### EXERCISE PROMPT:
Count the lines in the material below that contain the string "Select", matching case exactly. Give only the number.
═════ DATASET RECORDS
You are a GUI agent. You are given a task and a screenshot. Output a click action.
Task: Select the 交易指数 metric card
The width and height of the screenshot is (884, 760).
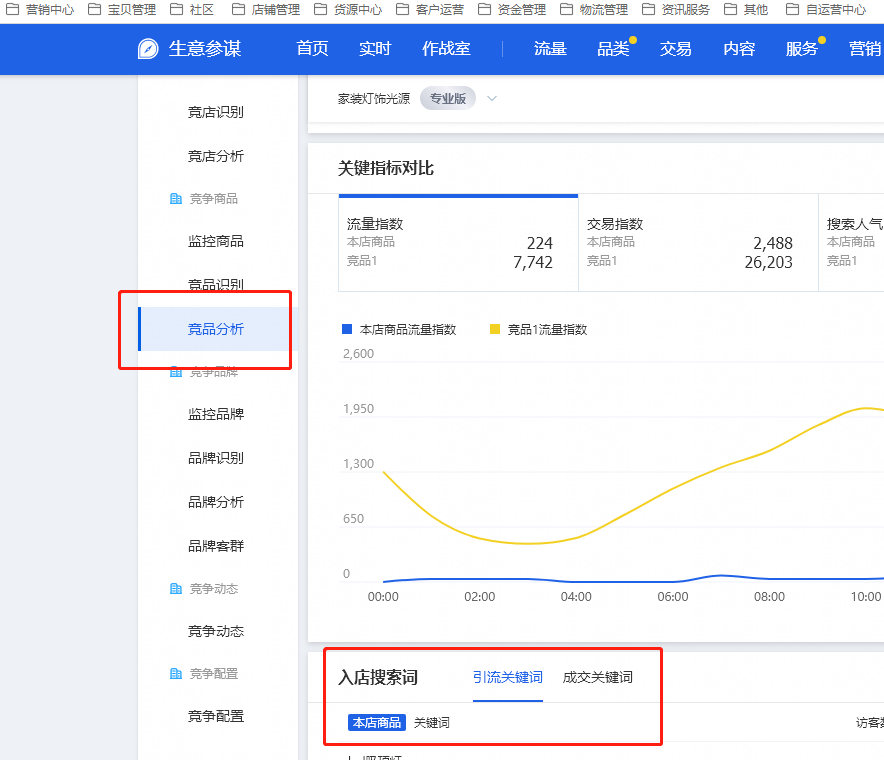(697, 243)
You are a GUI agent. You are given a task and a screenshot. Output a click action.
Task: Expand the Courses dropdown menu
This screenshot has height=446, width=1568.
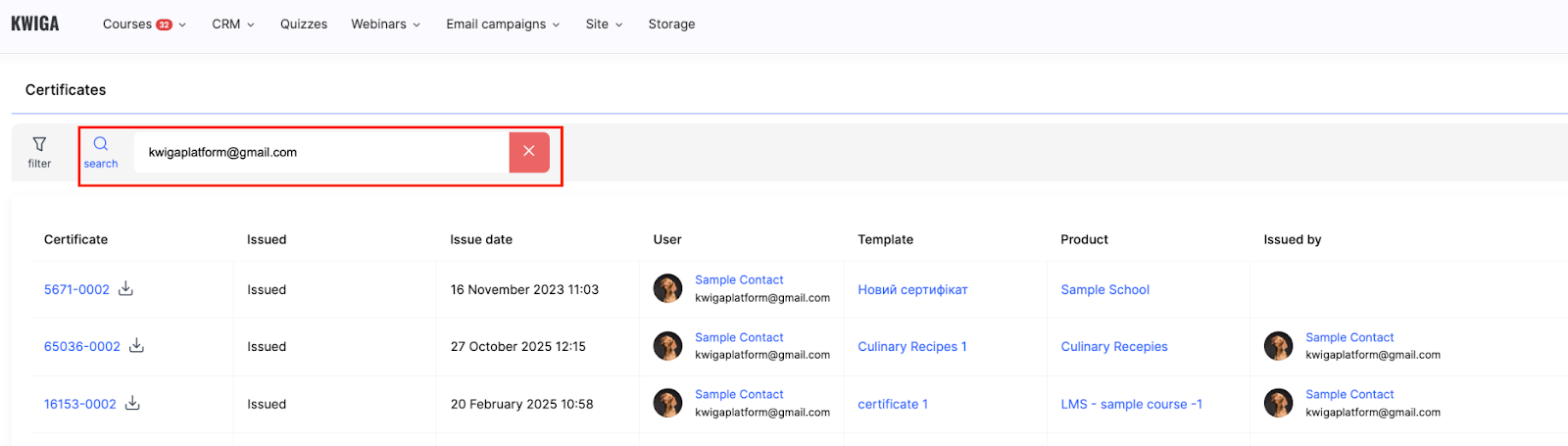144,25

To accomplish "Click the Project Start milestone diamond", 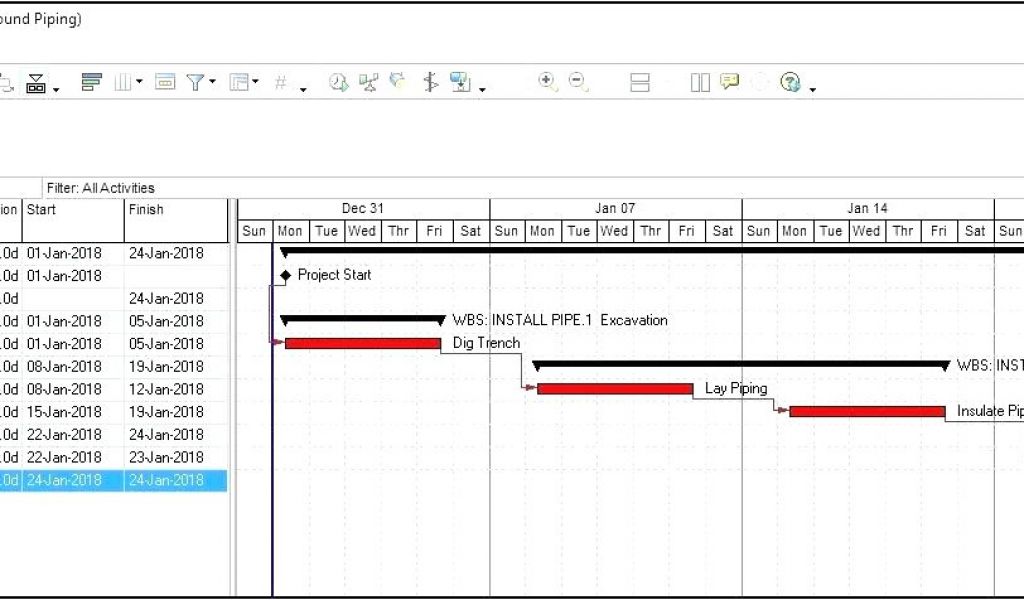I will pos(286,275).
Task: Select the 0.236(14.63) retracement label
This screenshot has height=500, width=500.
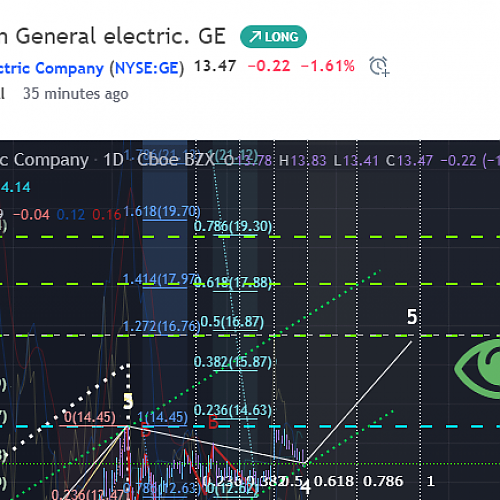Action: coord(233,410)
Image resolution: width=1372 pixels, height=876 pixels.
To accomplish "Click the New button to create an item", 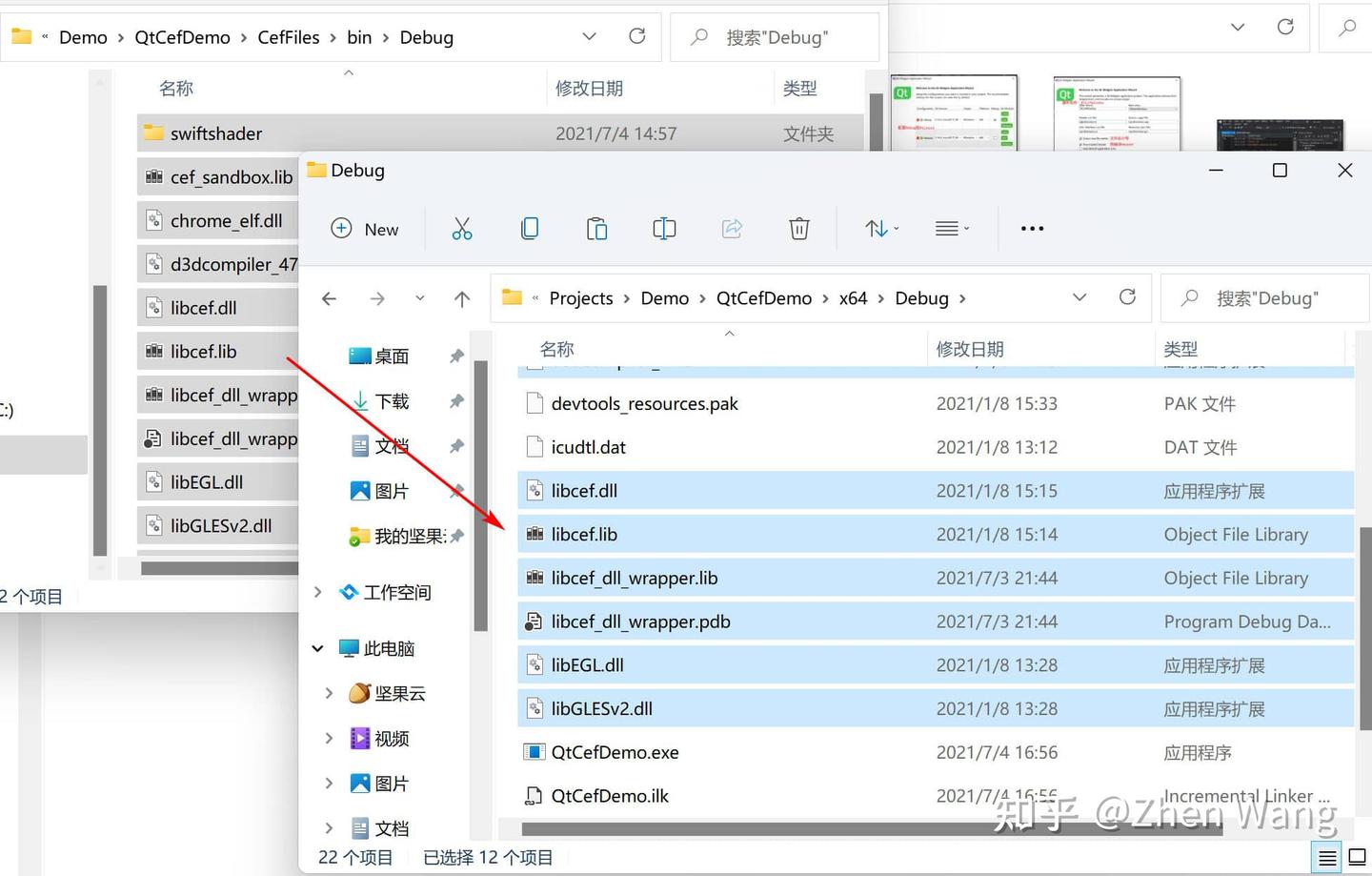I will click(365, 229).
══════════
═════ DATASET RECORDS
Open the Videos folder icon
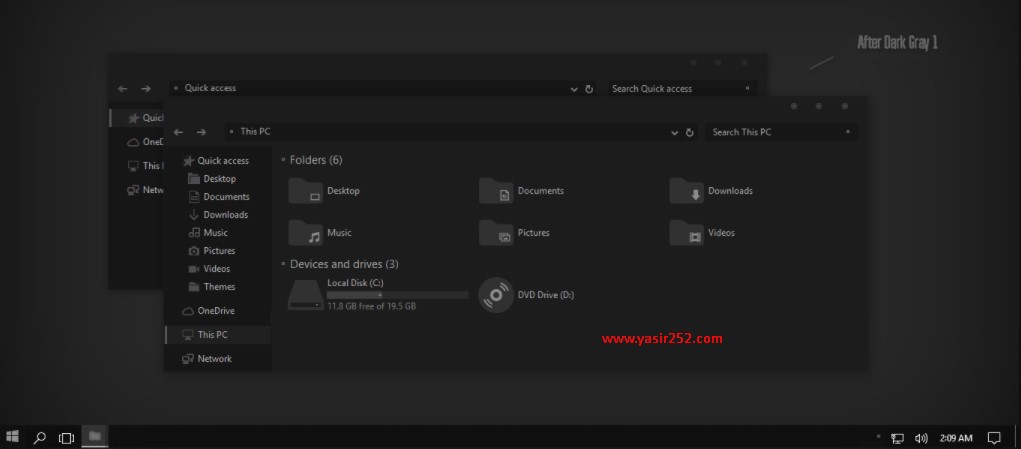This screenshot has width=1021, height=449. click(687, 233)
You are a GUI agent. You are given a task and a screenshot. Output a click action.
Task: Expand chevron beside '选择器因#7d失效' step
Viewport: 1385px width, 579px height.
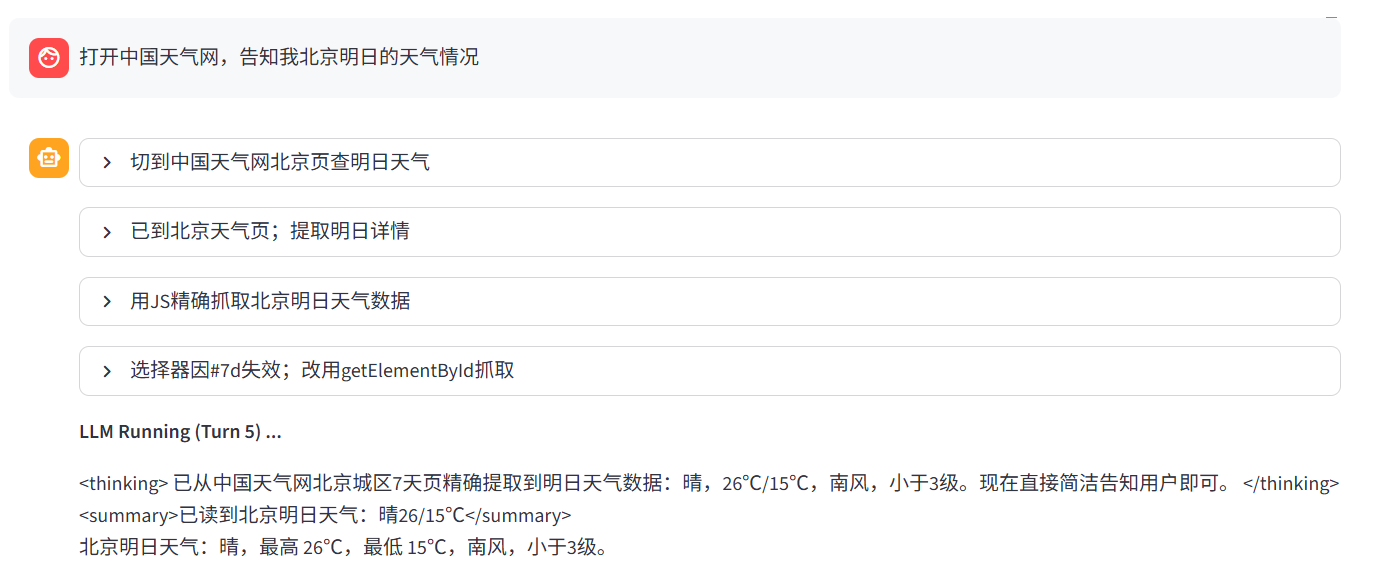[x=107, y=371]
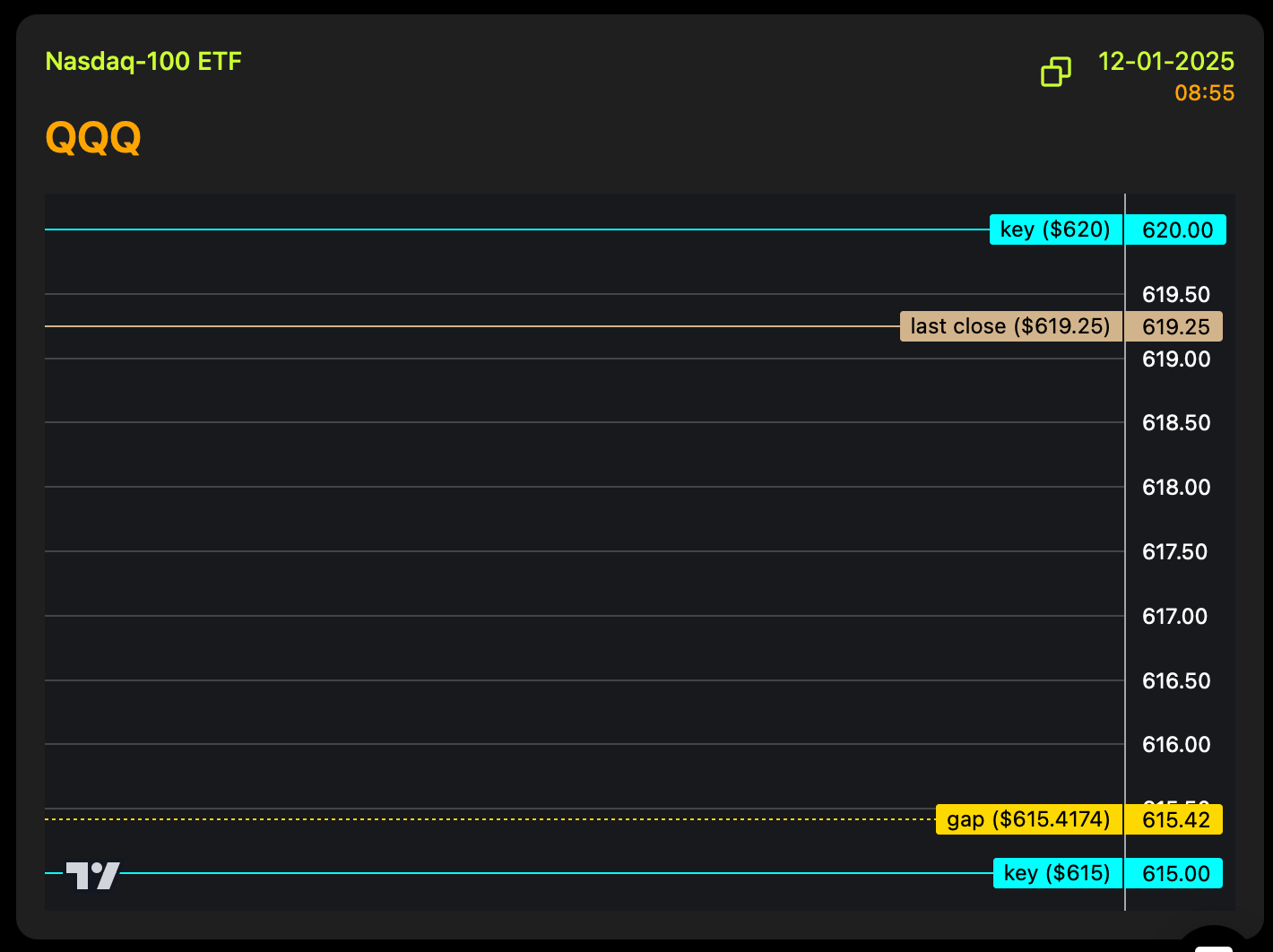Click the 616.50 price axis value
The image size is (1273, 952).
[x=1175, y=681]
══════════
### WORKED ANSWER:
2